**Set of tasks:**
[1] Please extract the portion of the article on university IT security from "While the schools" to "flexibility for security.".
[2] Answer these questions using the article on university IT security:
(a) During what period did the University of California at Berkeley breach last?
(b) About what percentage of iPads did Princeton block on its network in April?
(c) What is George Washington University installing to give the iPad security access?
[3] Carry on the article about university IT security from the point where it ends.

[Excerpted text Boundary: Start]

What University IT Can Learn From the Enterprise
Striking a balance between an open yet secure network remains a challenge for university IT departments. While universities are often on the cutting edge of innovation, they face complications when it comes to enforcing IT policies. In some cases, this has led to staggering data breaches.
For example, the University of California at Berkeley faced a horrifying situation last year when overseas hackers gained access to data on tens of thousands of people who have received health care from the university. The victims' medical information and Social Security numbers were exposed in the breach, which lasted from October 2008 to April 2009. The University of Florida faced a similar breach last year. While security protocols like requiring two-factor authentication for network access could prevent breaches, enforcement and implementation challenges are abound.
While it's unrealistic and unwarranted for universities to be held to the same standards as an enterprise, there are best practices that institutions can incorporate to strengthen their security.
Corporate environments are typically controlled with binding employment contracts, allowing IT administrators to set basic security policies that all employees are required to obey. Universities, however, juggle far more complicated scenarios. Within academia, "employees" range from students, faculty, staff, visiting professors/students, and researchers. While the university administrative staff remains relatively stable, the teaching and student body incur much more flux. Not only does the regular student body churn several times a year, visiting professors and exchange students also provision on-and-off the university network regularly. Traditionally, the way universities handled this fluctuation is by maintaining relatively open networks.
But as universities realize how detrimental data breaches can be, most are limiting free access to their networks and are taking a far more structured approach to securing data.
With the explosive success and continued growth of the smart phone market, universities suddenly have to manage more devices than they imagined. In some cases, devices are emerging before universities even figure out how to re-jigger the IT policy to accommodate the new gadgets. For example, earlier this year, several universities' IT administrators panicked over incorporating Apple's iPad on campus networks.
George Washington University (D.C.) doesn't allow students to access its wireless network using an iPad because the device cannot pass the university's security standards. The school is plugging away at a solution by installing a virtual private network (VPN) for security access. In April, Princeton blocked about 20 percent of iPads on its network after detecting malfunctions, with repeated malfunctions potentially impacting the entire university's systems. Cornell (N.Y.) also has encountered networking and connectivity snafus related to the iPad.
While the schools were working to mitigate issues, the problem remains that universities are often overwhelmed and frustrated by new wireless technologies. It's rare for schools to outright ban devices. Yet, in these examples, universities acted more like an enterprise organization than a traditional academic institution. While it's unlikely that iPads - or any new device - are forever banned from accessing university networks, we will see more regulation of new devices, as schools trade flexibility for security.

[Excerpted text Boundary: End]
[Given records Boundary: Start]

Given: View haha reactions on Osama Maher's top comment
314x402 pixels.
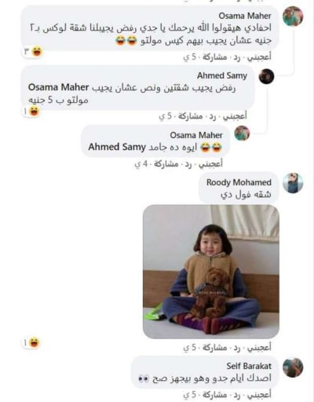Looking at the screenshot, I should (x=34, y=52).
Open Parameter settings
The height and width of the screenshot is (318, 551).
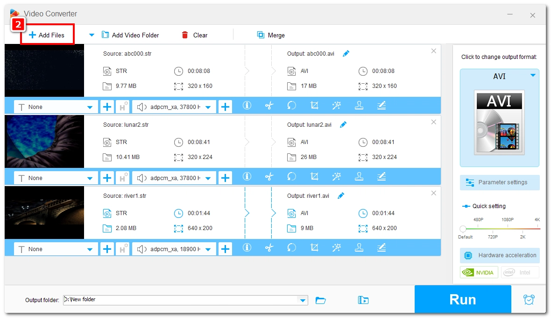tap(500, 182)
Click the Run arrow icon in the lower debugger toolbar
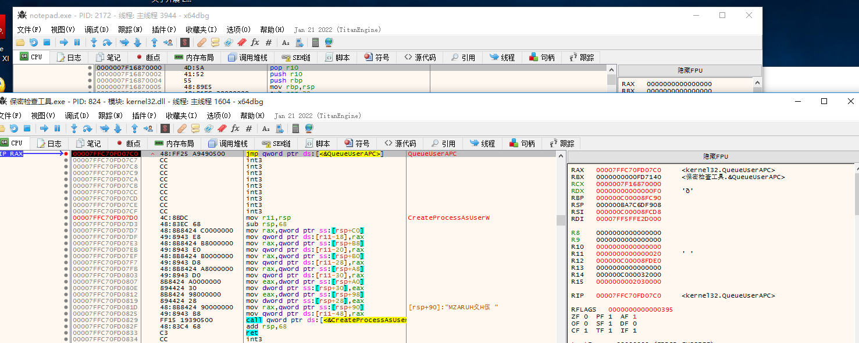Viewport: 859px width, 343px height. tap(44, 128)

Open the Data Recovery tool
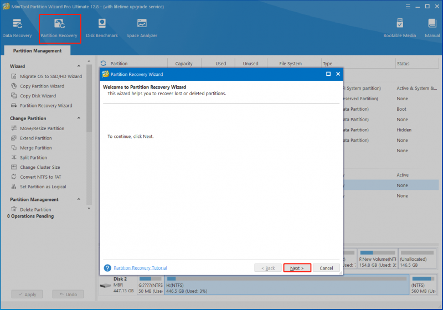tap(17, 28)
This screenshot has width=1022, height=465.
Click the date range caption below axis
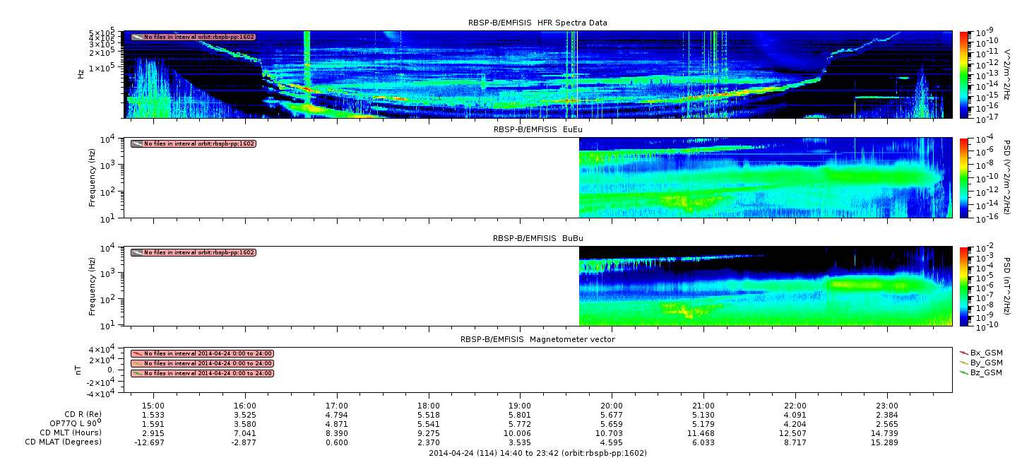click(537, 453)
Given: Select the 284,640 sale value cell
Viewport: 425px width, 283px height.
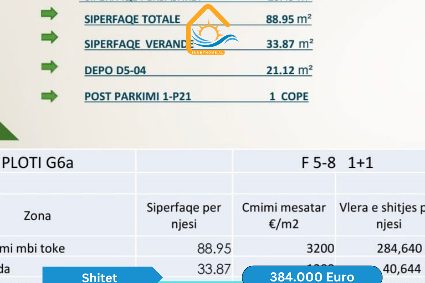Looking at the screenshot, I should tap(399, 248).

[Given records Boundary: End]

**Answers below:**
[1]
While the schools were working to mitigate issues, the problem remains that universities are often overwhelmed and frustrated by new wireless technologies. It's rare for schools to outright ban devices. Yet, in these examples, universities acted more like an enterprise organization than a traditional academic institution. While it's unlikely that iPads - or any new device - are forever banned from accessing university networks, we will see more regulation of new devices, as schools trade flexibility for security.

[2]
(a) From October 2008 to April 2009.
(b) About 20 percent.
(c) A virtual private network (VPN).

[3]
Universities most resemble corporations when it comes to intellectual property. For a major research institution, proprietary information is as crucial for long-term viability as patents are to corporations. With research, universities garner recognition, awards, prestige, and funding - and a breach in this area could threaten all of these critical elements. In addition to securing this information, universities have to keep the content accessible by professors, researchers, students, and techs.
Further, it's now common for professors to post quizzes, grades, homework assignments, tests, and lecture notes online. But this information has to be protected so that authorized students can gain access, while others, such as students not enrolled in the course, cannot. In fact, many professors even prefer their current students not be allowed to download and distribute the content, as quizzes and tests are often highly coveted "black market" materials on campuses.
The best way for universities to handle network breaches is to implement a well thought-out system of network access control and identity management. Universities are currently mostly reactive in their policies, often only implementing protocols following a major breach or threat. But to truly protect against threats, IT departments must take steps to stop breaches before they happen.
Traditional network perimeter controls are no longer a viable solution because, simply, they don't really exist anymore. Universities should be segmented into security zones, with some departments having relatively free and open access, but others being tightly enforced. University faculty, staff, and students should also be provisioned differently onto the network so the level of access granted is appropriate for each person's role inside the university. Further, visiting professors and students should be provisioned separately to ensure their access is discontinued upon their departure.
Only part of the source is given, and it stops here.